We present star count data from the Sloan Digital Sky Survey for 5.8 × 105 stars brighter than g' = 21 mag over 279 deg2 in two samples north and south of the Galactic plane. Using these high-latitude (49° < |b| < 64°) star counts we determine the Sun's distance from the Galactic midplane to be 27 ± 4 pc and the scale height of the old thin disk to be 330 ± 3 pc. Because of the photometric accuracy and large area sky coverage of these data, the color-magnitude diagram clearly reveals a significant thick-disk population distinct in color from a Galactic halo population. The position of the thick-disk turnoff is at g'-r' ~ 0.33. Several questions about the existence of the thick disk and its origin are addressed through a set of model fits to the star count data. Our best-fit model gives a thick-disk scale height between 580 and 750 pc, below the original proposal of Gilmore and Reid, and the corresponding space number density normalization is 13%-6.5% of the thin disk.

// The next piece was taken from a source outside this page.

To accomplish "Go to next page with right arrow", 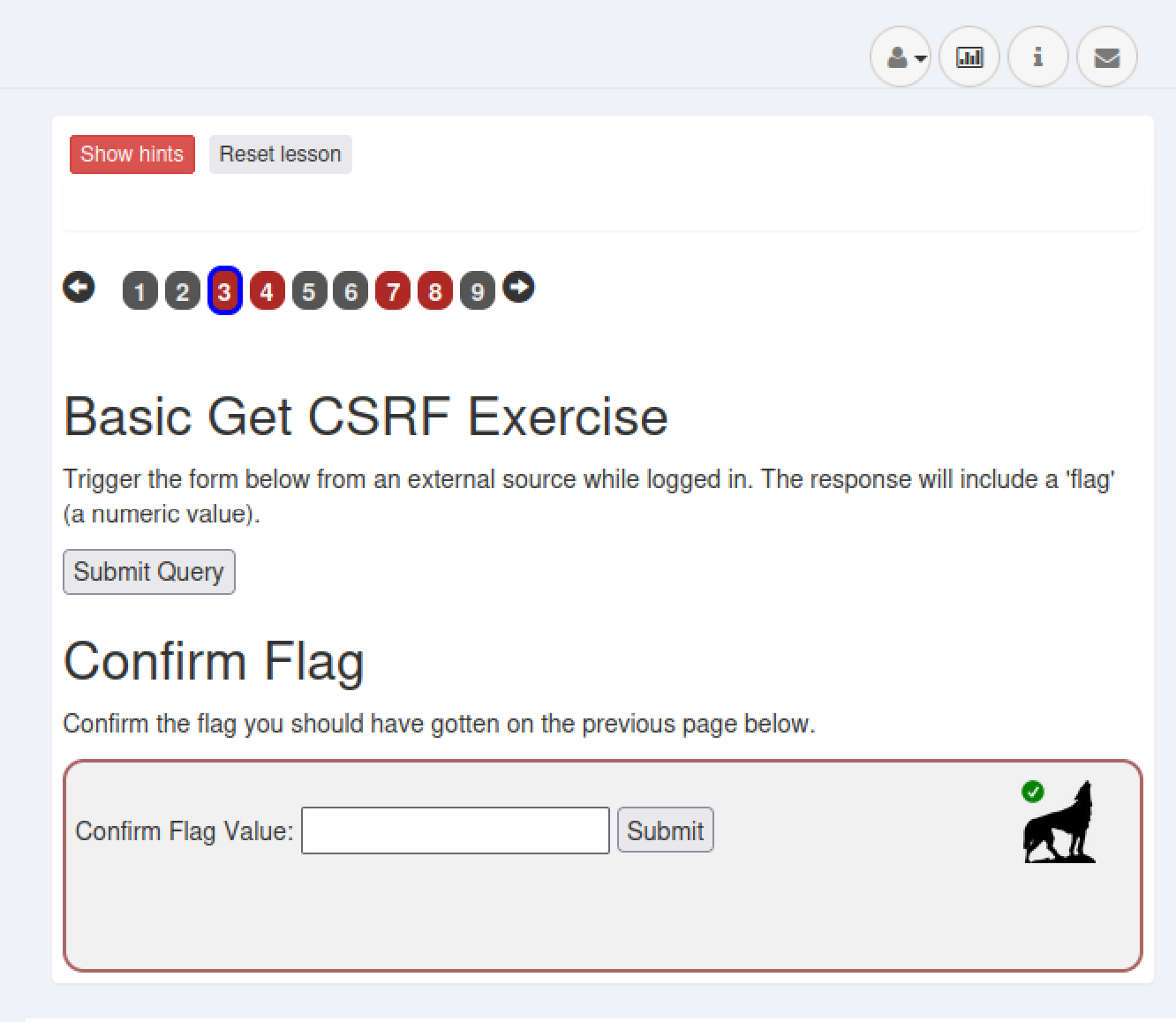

The conclusions reached in this paper favor a scenario in which the thick disk formed through the heating of a preexisting thin disk, with the heating mechanism being the merging of a satellite galaxy. The density law for the Galactic halo population is also investigated. We find that the data support a flattened halo with c/a ~ 0.55 ± 0.06 and a relatively flat power-law index (2.5 ± 0.3). The axis ratio of the visible halo found in this paper is compatible with that of dark halo, suggesting that they have the same shape and dynamical origin.